→ What the exercise asks:
Count the lines in the items below that contain the word "width". Reply with only the number.

→ Entries shown:
[Begin]

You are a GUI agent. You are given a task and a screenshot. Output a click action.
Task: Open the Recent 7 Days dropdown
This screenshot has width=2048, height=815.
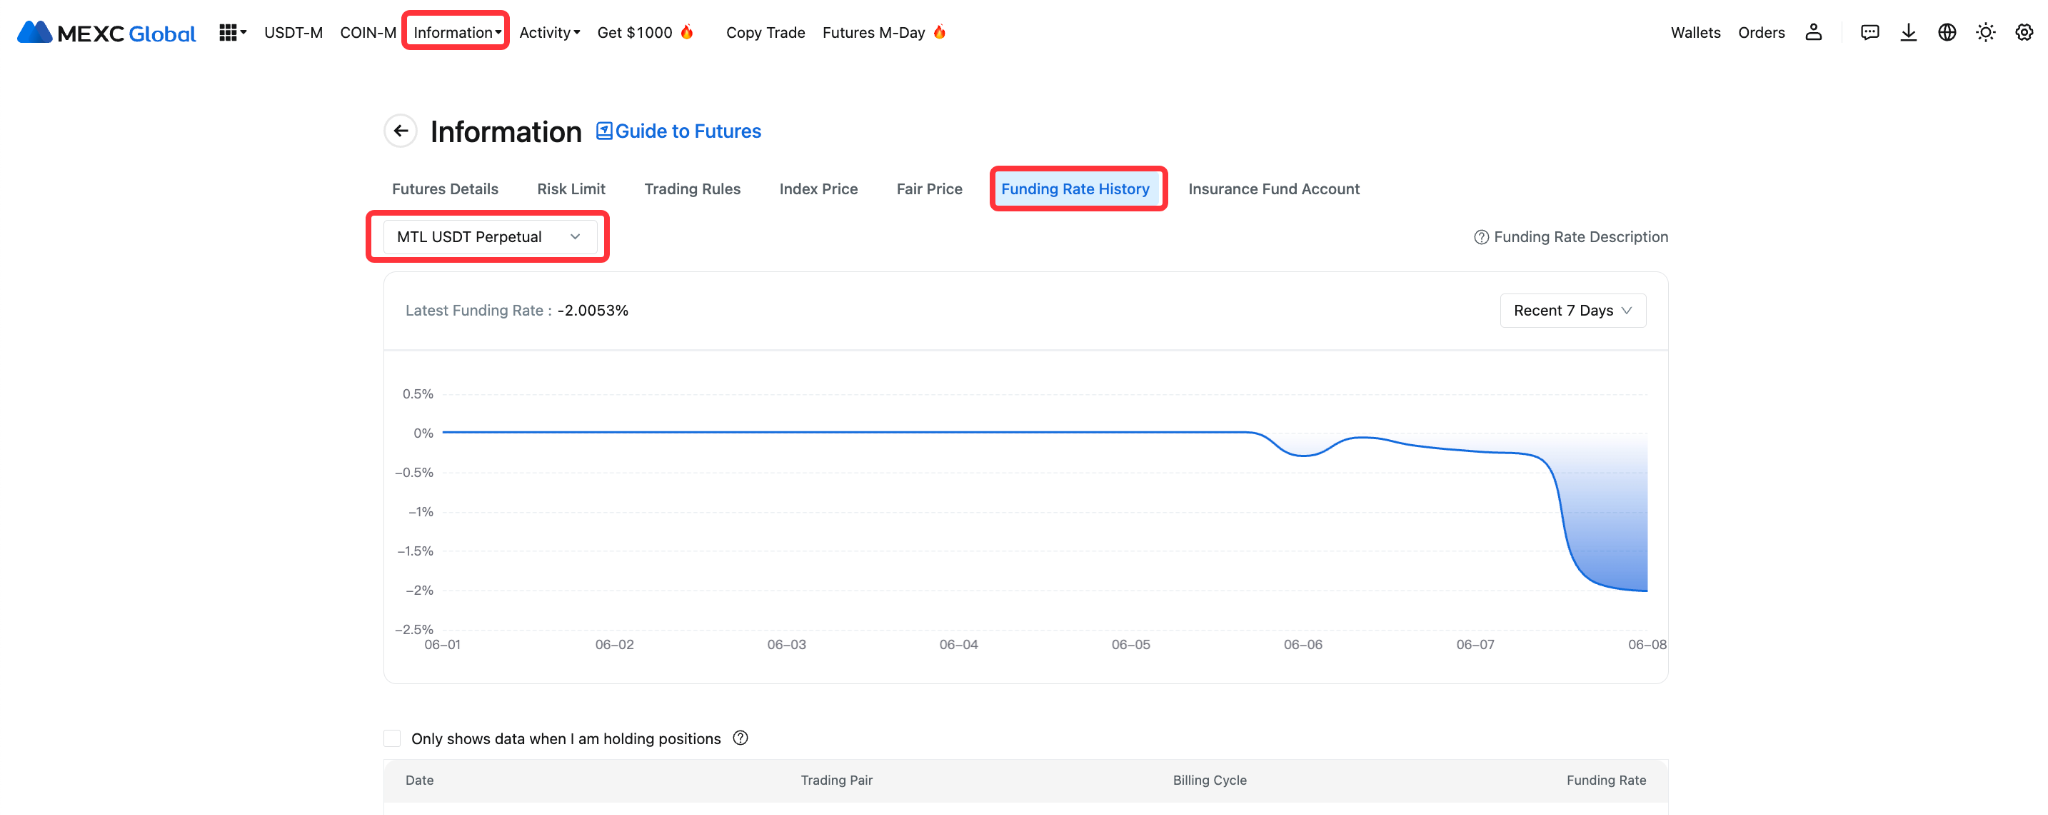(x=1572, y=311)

[End]
[Begin]

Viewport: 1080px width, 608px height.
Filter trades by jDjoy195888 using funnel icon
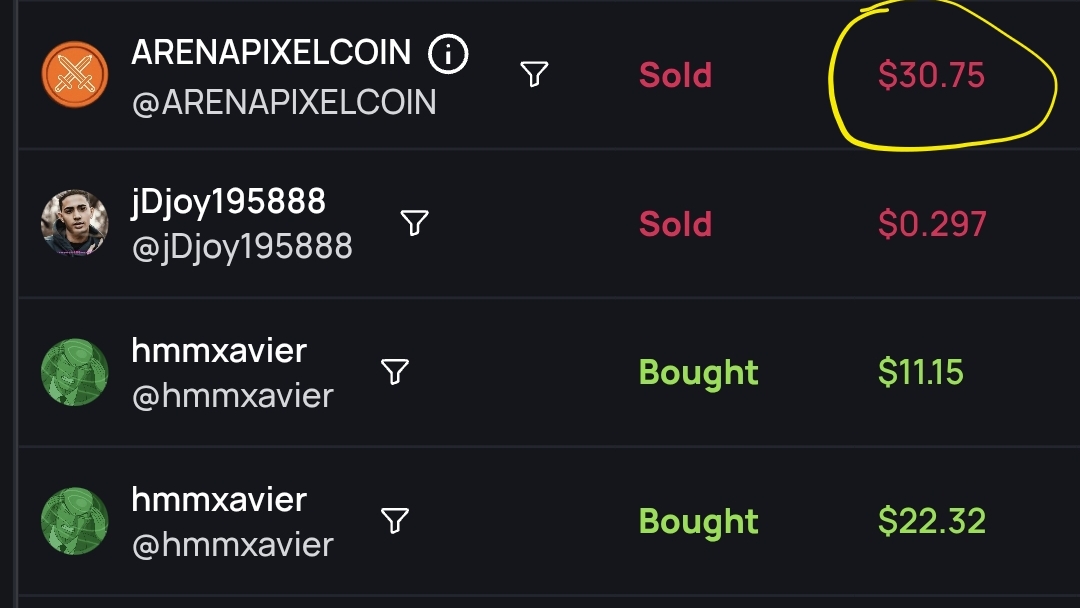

[End]

→ Exercise answer:
2